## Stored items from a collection
++++++++

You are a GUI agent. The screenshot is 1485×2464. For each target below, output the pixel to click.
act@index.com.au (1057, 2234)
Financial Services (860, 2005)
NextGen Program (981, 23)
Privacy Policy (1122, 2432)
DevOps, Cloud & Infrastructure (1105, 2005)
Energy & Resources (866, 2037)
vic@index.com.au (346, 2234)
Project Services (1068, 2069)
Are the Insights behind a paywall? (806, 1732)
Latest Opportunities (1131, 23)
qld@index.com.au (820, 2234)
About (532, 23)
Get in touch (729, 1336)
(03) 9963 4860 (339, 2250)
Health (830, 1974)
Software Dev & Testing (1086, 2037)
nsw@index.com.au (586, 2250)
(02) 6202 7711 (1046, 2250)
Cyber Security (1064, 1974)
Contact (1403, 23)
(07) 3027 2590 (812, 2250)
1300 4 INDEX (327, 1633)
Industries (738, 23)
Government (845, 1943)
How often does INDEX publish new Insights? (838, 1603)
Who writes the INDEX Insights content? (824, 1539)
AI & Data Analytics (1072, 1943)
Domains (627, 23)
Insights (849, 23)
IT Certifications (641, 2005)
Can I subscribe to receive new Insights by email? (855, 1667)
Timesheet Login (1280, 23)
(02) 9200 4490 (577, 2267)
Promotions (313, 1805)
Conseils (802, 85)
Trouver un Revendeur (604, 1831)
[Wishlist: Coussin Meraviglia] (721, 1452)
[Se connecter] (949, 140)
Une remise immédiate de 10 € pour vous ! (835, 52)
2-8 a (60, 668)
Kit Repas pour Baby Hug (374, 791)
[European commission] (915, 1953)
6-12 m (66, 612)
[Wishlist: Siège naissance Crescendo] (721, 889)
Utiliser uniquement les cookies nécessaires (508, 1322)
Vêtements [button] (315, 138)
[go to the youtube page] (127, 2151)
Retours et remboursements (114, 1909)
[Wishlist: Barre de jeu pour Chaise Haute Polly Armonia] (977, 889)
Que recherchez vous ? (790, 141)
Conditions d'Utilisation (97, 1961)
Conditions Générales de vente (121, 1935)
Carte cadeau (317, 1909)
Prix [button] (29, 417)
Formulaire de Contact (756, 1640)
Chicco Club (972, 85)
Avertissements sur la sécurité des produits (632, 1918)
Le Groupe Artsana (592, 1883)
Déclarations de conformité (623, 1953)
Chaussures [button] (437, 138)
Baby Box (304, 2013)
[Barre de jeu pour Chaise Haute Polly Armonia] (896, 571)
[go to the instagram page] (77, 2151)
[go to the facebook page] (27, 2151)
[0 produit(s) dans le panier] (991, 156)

++++++++

## AIM OF THE TASK
Pick out and copy the lines of the entries that hold the string "Barre".

## WORKED SOLUTION
[Wishlist: Barre de jeu pour Chaise Haute Polly Armonia] (977, 889)
[Barre de jeu pour Chaise Haute Polly Armonia] (896, 571)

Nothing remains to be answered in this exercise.